Many of Google’s APIs are free, or free for all but the heaviest users, so you can argue that you get what you pay for. Developers are particularly frustrated by the disappearance of the Translate API, where Google says:
Due to the substantial economic burden caused by extensive abuse, the number of requests you may make per day will be limited and the API will be shut off completely on December 1, 2011.
Poor old Google with its “substantial economic burden”. Oddly though, some developers are willing to pay, but this is not going to be an option:
It would be much better if Google charges using Translate API than shutting it down. Now i will have to remove this functionality from my projects. Nicely done Google 🙁
says one developer. Further, Google’s rationale for withdrawing APIs is likely multi-faceted. If I write an app that calls a Google API in the background, there is no direct benefit to Google unless it makes a charge. From Google’s perspective it is better to supply a widget, that can be branded, or to get users logging onto its site so it can gather stats and display advertising.
Still, my main interest here is in the implications for cloud computing, particularly PaaS. I frequently see old apps running in businesses. In some cases the original developer is long gone and nobody understands the code, if they have it at all. These apps keep running though. In a PaaS world that will no longer be possible; they will stop working if the APIs they use disappear.
The other side of this coin is that responsible service providers have to keep old APIs supported in order not to break applications. I have an application which I wrote 5 years ago using Amazon’s Simple Storage Service (S3). It still works today. There must be thousands of other applications which also use it. Amazon is now stuck with that API, and I guess that unless some major security flaw is discovered it will continue to work for the foreseeable future.
Yes, this is a real issue… and I have a lot of demos using the Translate API!!!
Hi, this is a problem, but hasn’t it always been. I mean what’s the real alternative, not use the API and build your own Google Translate from the start?
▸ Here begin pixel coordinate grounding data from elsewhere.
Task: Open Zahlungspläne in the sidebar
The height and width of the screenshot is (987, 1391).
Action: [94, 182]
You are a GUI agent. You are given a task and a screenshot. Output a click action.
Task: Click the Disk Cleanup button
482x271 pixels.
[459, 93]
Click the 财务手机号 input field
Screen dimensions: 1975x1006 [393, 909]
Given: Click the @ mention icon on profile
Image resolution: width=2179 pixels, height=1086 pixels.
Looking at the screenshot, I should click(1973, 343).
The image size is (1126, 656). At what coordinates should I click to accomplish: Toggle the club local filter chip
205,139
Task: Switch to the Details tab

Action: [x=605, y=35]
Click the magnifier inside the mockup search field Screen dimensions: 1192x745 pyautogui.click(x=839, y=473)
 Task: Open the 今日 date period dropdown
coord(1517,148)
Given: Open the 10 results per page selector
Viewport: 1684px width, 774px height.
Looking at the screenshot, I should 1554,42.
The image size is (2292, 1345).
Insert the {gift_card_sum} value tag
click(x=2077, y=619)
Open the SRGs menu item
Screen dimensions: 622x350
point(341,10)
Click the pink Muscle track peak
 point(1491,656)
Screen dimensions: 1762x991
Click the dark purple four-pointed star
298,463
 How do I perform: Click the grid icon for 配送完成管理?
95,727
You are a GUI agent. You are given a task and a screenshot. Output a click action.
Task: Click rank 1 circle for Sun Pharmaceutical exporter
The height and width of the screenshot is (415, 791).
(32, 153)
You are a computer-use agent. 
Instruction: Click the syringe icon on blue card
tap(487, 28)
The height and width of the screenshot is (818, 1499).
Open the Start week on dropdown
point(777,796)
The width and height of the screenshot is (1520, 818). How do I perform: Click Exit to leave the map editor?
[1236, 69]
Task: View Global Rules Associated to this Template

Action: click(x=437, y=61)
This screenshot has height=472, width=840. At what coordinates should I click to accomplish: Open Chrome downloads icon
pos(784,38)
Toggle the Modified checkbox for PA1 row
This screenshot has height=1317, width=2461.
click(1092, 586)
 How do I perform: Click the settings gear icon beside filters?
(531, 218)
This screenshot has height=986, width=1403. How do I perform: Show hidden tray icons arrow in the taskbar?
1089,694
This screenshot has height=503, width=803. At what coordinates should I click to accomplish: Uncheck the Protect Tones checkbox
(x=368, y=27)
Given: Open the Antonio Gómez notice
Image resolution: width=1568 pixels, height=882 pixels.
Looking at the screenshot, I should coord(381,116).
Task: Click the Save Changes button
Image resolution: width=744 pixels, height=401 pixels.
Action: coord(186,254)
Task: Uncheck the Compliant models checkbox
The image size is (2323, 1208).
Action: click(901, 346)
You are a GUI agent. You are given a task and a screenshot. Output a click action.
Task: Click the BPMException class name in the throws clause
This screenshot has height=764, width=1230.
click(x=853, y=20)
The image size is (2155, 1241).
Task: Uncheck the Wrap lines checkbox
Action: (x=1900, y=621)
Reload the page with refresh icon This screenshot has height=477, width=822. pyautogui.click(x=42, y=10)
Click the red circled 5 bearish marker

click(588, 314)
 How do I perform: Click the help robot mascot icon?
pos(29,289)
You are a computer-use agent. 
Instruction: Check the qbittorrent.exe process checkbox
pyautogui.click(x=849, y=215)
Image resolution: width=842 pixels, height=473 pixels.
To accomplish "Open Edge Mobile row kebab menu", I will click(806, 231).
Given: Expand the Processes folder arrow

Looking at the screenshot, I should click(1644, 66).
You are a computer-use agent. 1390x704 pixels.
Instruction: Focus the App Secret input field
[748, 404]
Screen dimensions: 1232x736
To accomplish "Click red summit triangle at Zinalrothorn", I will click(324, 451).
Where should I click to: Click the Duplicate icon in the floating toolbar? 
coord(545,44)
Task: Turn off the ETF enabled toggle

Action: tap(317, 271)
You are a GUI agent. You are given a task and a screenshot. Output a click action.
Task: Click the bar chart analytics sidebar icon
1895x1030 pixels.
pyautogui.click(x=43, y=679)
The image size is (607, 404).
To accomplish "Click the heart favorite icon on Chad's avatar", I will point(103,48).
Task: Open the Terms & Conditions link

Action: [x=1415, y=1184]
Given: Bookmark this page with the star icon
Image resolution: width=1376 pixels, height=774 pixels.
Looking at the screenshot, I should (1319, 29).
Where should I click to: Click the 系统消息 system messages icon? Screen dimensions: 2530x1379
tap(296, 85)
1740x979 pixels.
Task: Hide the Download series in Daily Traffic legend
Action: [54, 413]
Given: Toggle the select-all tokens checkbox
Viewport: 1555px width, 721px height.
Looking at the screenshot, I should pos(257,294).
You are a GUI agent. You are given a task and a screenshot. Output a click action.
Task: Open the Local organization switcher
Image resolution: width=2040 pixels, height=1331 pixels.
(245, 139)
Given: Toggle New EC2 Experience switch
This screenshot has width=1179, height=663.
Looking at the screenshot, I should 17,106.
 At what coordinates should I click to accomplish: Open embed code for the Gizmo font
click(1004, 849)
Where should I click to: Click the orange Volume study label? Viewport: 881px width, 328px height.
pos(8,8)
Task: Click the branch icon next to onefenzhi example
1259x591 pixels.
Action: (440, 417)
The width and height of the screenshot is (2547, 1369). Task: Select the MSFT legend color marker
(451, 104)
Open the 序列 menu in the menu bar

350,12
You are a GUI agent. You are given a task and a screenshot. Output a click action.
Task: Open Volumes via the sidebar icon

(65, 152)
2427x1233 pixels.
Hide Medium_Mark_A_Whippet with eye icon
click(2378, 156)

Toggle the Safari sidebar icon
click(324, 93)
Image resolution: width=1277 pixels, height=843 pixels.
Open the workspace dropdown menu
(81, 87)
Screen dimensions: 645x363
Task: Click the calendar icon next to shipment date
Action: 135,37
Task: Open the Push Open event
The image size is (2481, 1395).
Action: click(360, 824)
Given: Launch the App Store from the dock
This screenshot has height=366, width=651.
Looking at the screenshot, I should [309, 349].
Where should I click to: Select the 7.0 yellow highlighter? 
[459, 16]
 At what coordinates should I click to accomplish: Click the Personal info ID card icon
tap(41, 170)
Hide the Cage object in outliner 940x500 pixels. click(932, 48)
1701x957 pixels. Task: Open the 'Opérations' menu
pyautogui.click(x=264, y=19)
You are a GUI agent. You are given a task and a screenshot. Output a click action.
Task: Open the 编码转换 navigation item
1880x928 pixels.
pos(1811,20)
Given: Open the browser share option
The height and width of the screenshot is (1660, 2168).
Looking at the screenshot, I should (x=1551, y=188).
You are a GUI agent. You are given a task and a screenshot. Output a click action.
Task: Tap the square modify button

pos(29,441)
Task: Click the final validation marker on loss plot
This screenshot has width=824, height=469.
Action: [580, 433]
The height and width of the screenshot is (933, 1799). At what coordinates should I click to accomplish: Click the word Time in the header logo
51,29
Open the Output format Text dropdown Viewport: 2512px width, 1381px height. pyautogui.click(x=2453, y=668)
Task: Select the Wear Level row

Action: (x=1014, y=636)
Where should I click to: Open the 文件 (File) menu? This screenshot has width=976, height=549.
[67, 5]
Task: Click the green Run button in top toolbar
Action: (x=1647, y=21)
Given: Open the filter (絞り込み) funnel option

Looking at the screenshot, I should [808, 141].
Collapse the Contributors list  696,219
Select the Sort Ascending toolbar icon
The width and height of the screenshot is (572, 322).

True, but it is also interesting as a differentiator between cloud providers. Maybe chucking an abundance of APIs at the world and then regularly pruning them isn’t a good plan.
Tim
WRT the Google translate issue, there are a few places where translations of open source applications are happening online. I see no reason someone couldn’t mine those phrase repositories to jump-start an open translation project. I imagine it as a sort of wikipedia or Rosetta Code for translations. I wrote a recent blog post with a few more details http://clusterbleep.net/blog/2011/05/14/open-source-translations/
Imho any service with no business plan behind is likely to be to discontinued sooner or later. It’s your very own responsibility to decide how solid the pillars are you build your software on.